Keywords: Quantum Machine Learning, Quantum Circuit, Large Language Model, KV Compression, Optimization
TL;DR: QubitCache achieves 10× KV-cache compression by preserving attention relationships through quantum-inspired amplitude encoding instead of binary token selection.
Abstract: Large language model inference suffers from quadratic KV cache memory growth that fundamentally limits long context applications. Existing compression methods achieve memory reduction through token eviction but irreversibly discard relational information essential for complex reasoning. We present QubitCache, the first framework recognizing that attention patterns between tokens constitute the primary information carrier in transformers, not tokens themselves. This insight motivates a paradigm shift from discrete token selection to continuous relational preservation through quantum-inspired encoding. QubitCache introduces a hybrid architecture where critical tokens remain in classical storage while attention patterns undergo amplitude encoding into quantum states, achieving logarithmic compression beyond classical information-theoretic limits.

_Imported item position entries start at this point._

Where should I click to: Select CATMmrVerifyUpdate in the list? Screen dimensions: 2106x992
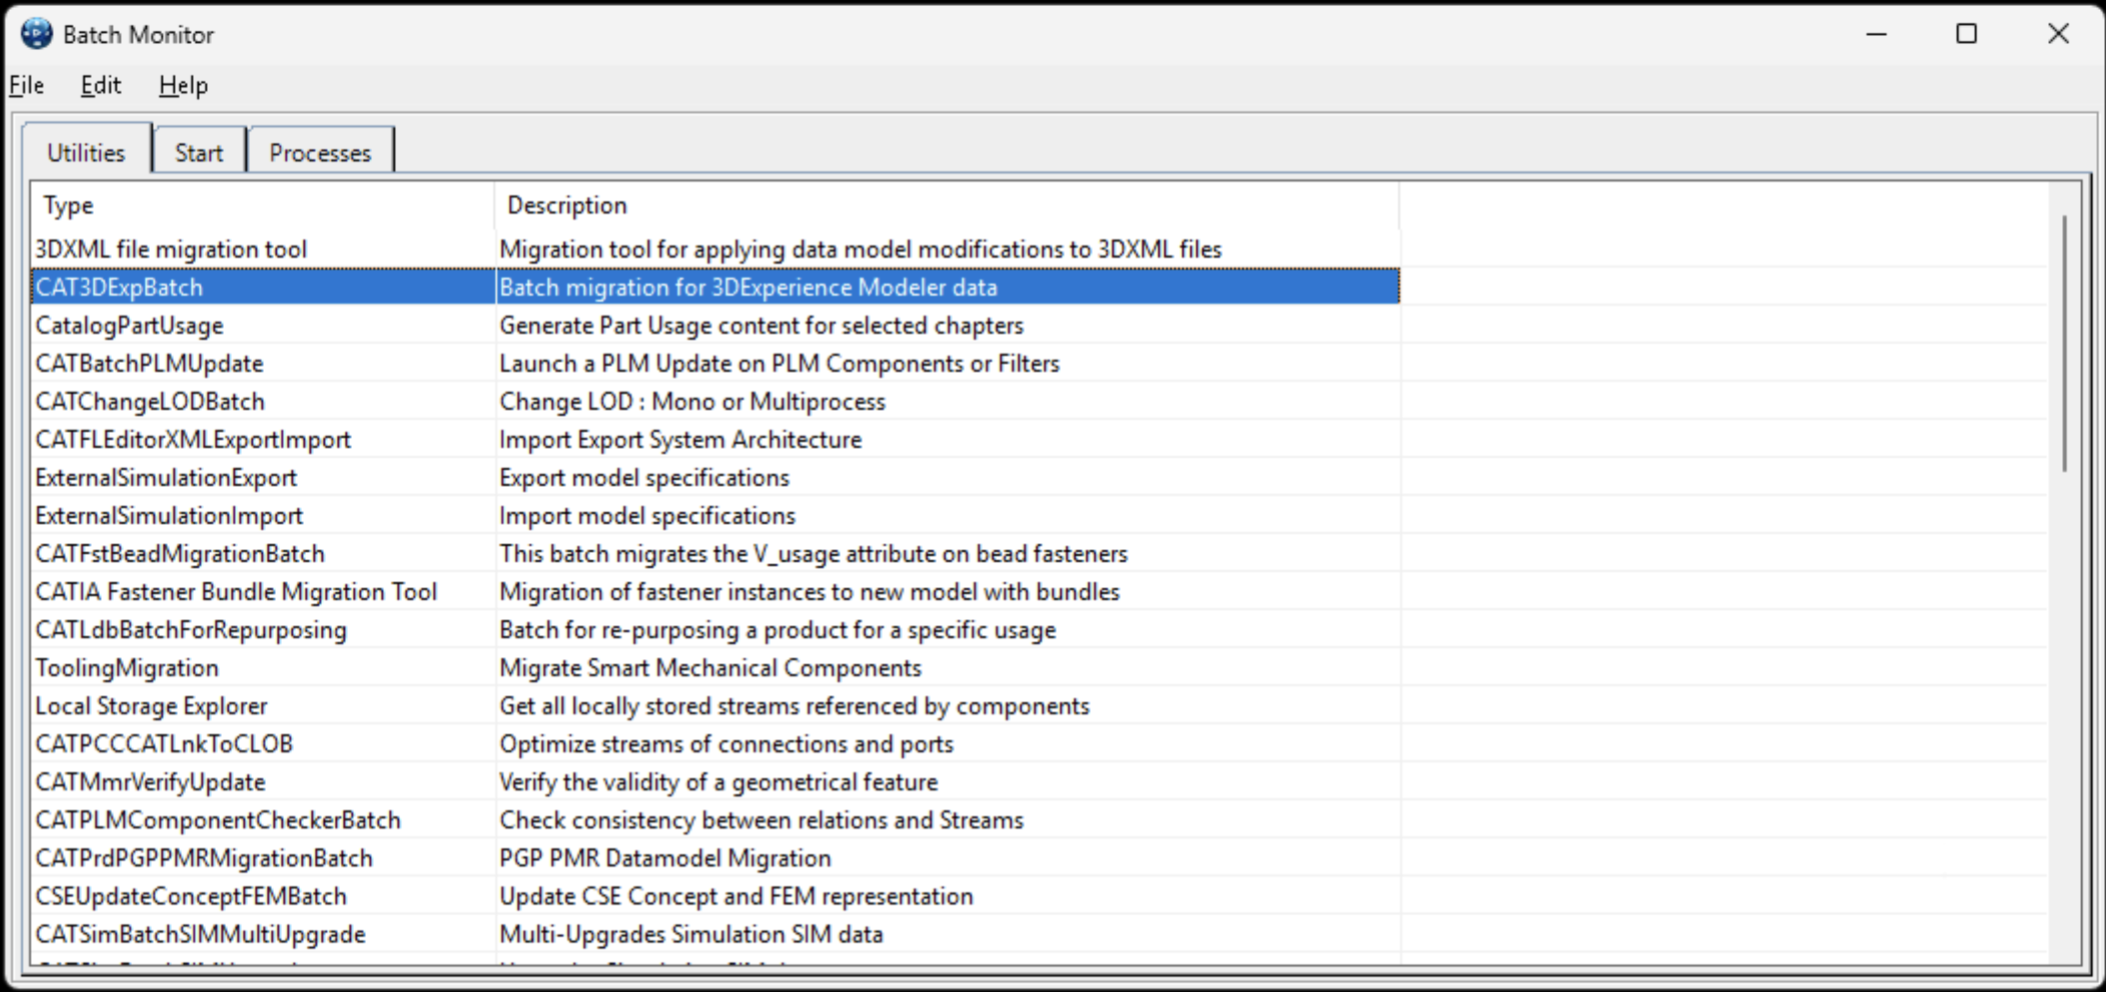coord(151,782)
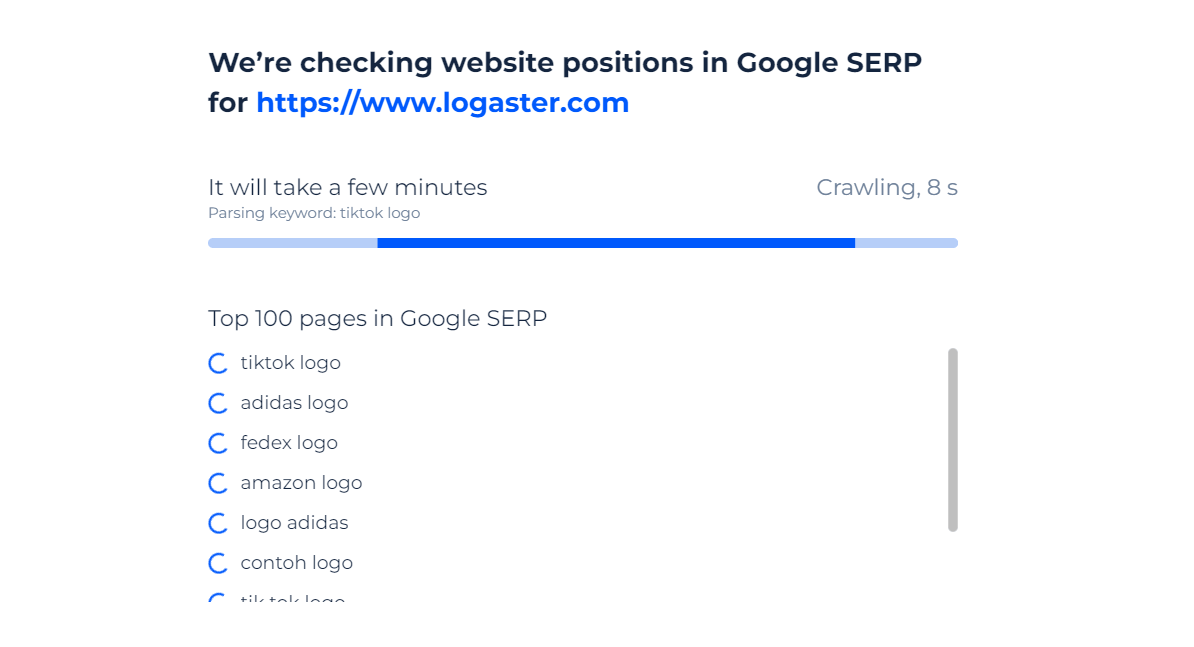Select the amazon logo keyword
Viewport: 1194px width, 647px height.
(301, 483)
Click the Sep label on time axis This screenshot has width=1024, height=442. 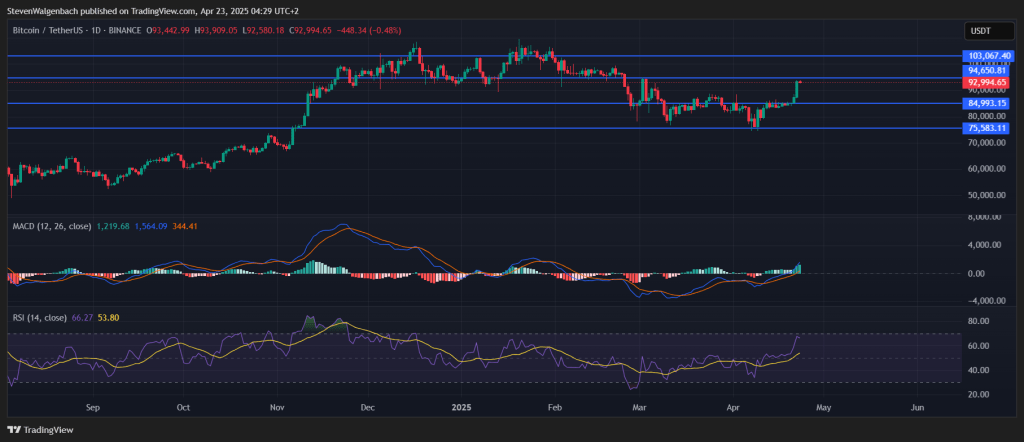point(93,408)
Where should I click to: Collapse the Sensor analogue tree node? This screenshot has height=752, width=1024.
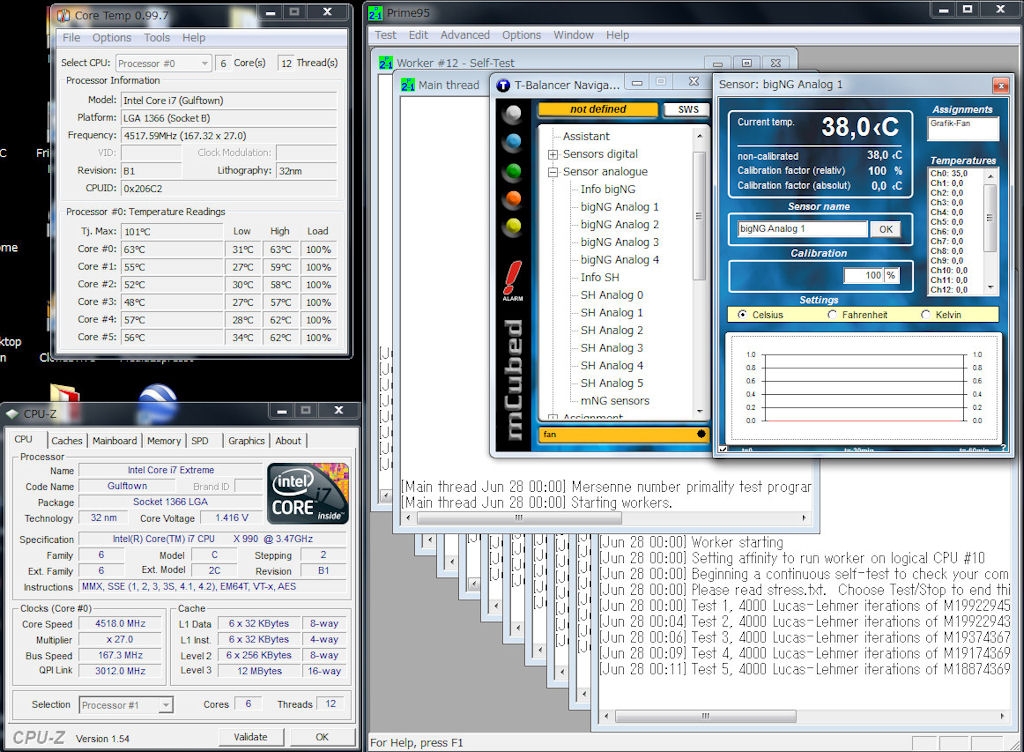tap(553, 172)
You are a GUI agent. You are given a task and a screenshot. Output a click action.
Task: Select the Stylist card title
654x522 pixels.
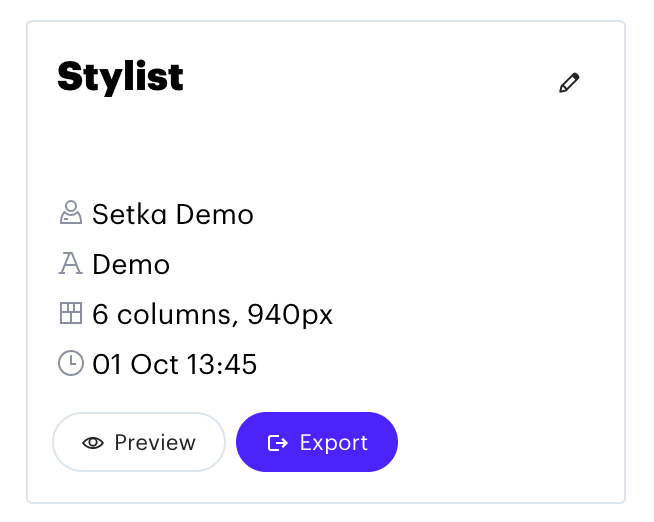pyautogui.click(x=120, y=77)
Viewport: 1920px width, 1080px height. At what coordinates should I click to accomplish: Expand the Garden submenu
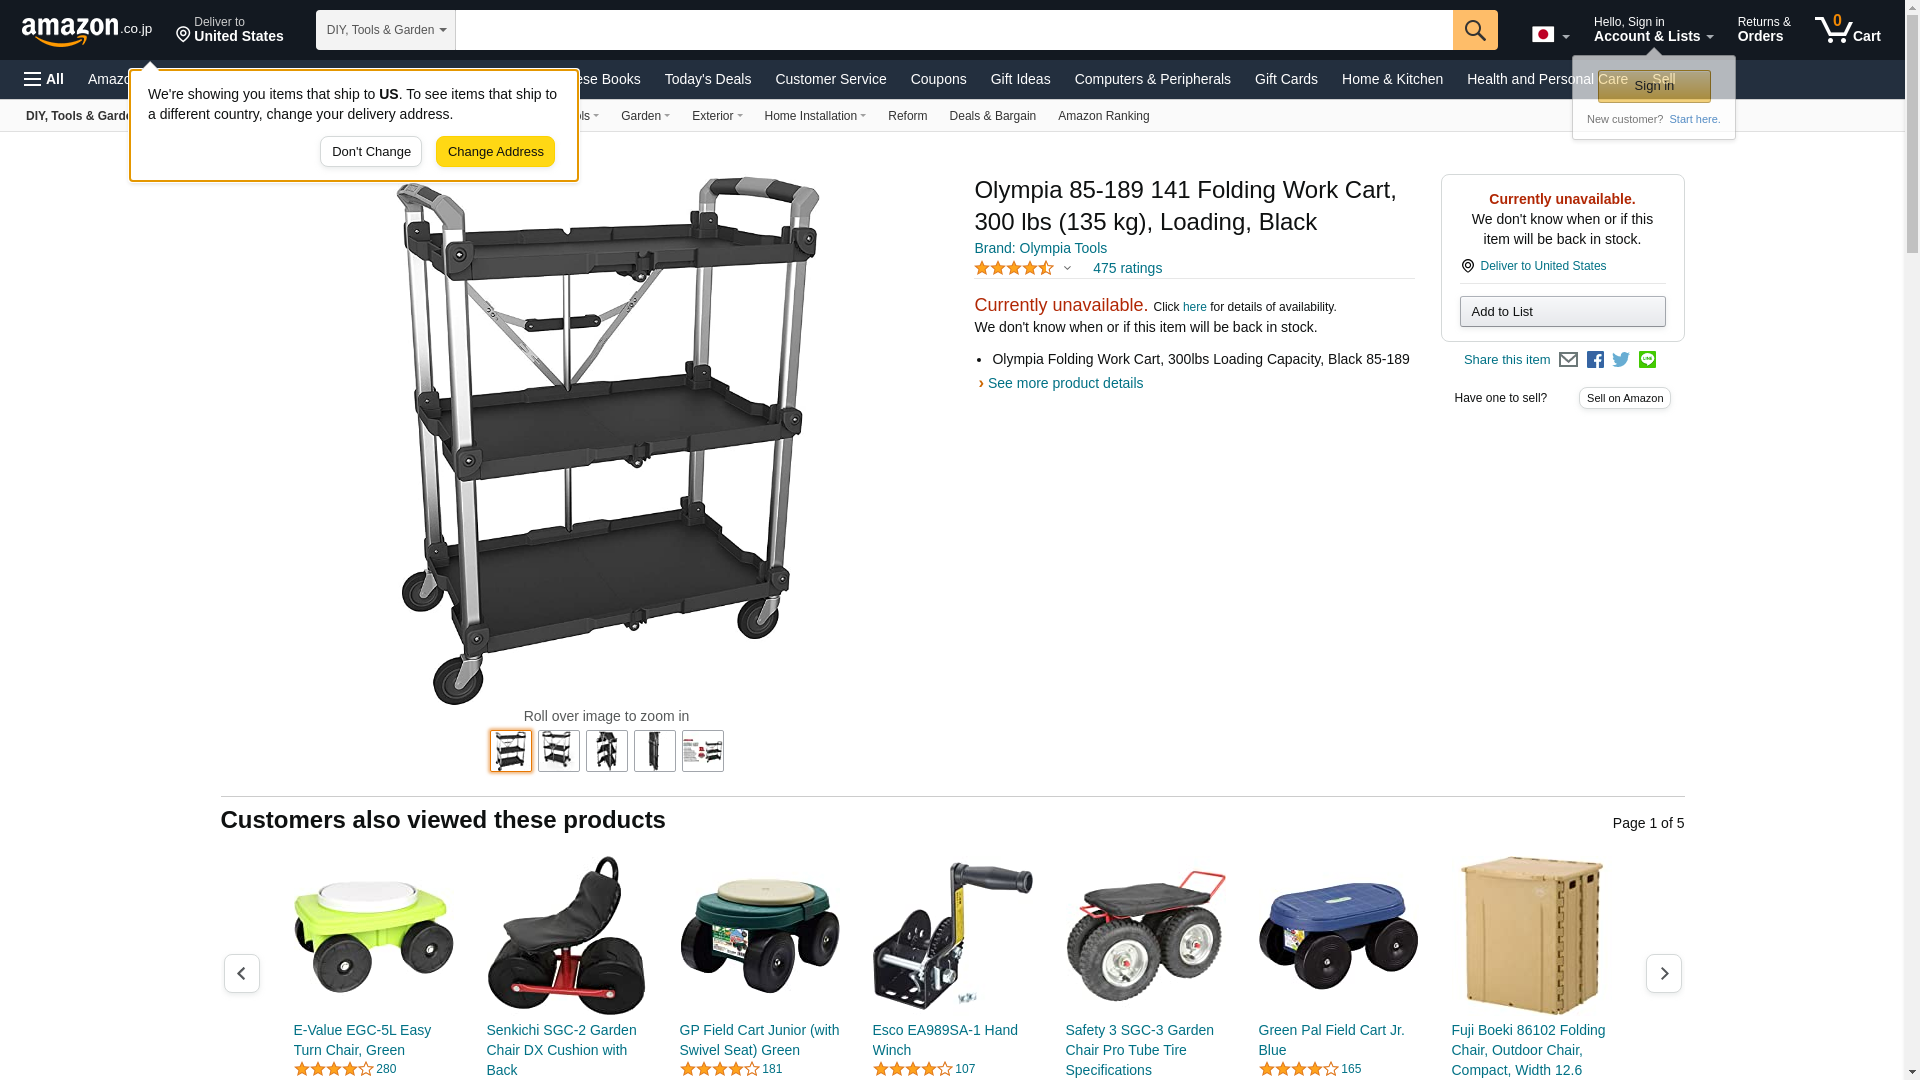click(x=645, y=116)
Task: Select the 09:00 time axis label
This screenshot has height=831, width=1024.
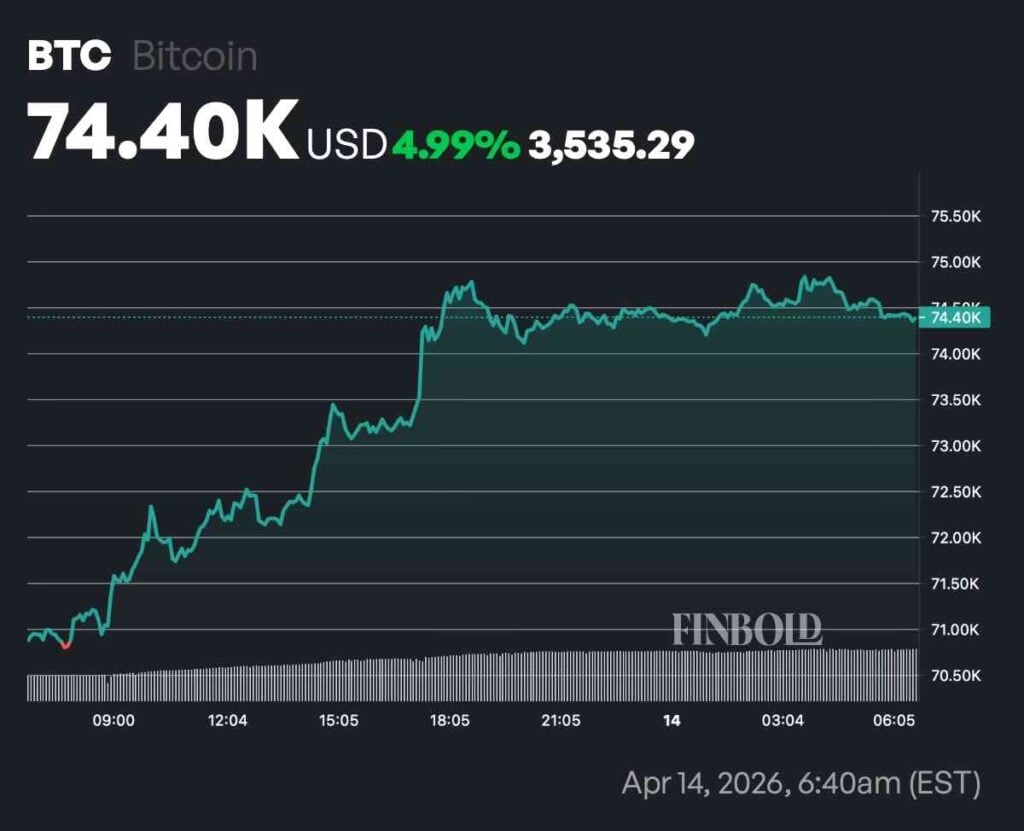Action: tap(114, 720)
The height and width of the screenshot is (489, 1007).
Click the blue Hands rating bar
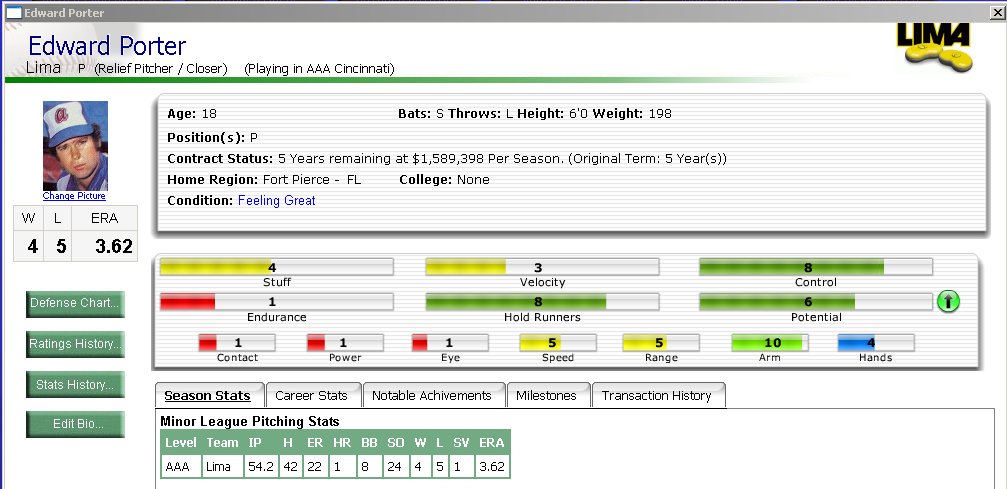pos(875,343)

Unlike binary dcisions, our framework generates probabilistic attention distributions through quantum state measurements, maintaining contextual coherence via soft attention constraints. We prove QubitCache preserves rank $r$ attention structure with bounded reconstruction error, ensuring graceful degradation rather than catastrophic failure. Empirical evaluation demonstrates $7\times$ memory reduction while maintaining 92-97\% of baseline performance across five models and six benchmarks. Remarkably, QubitCache achieves this with only 15\% token retention compared to 50\% in existing SOTA methods, yet attains 15-25\% higher F1 scores on multi-hop reasoning tasks.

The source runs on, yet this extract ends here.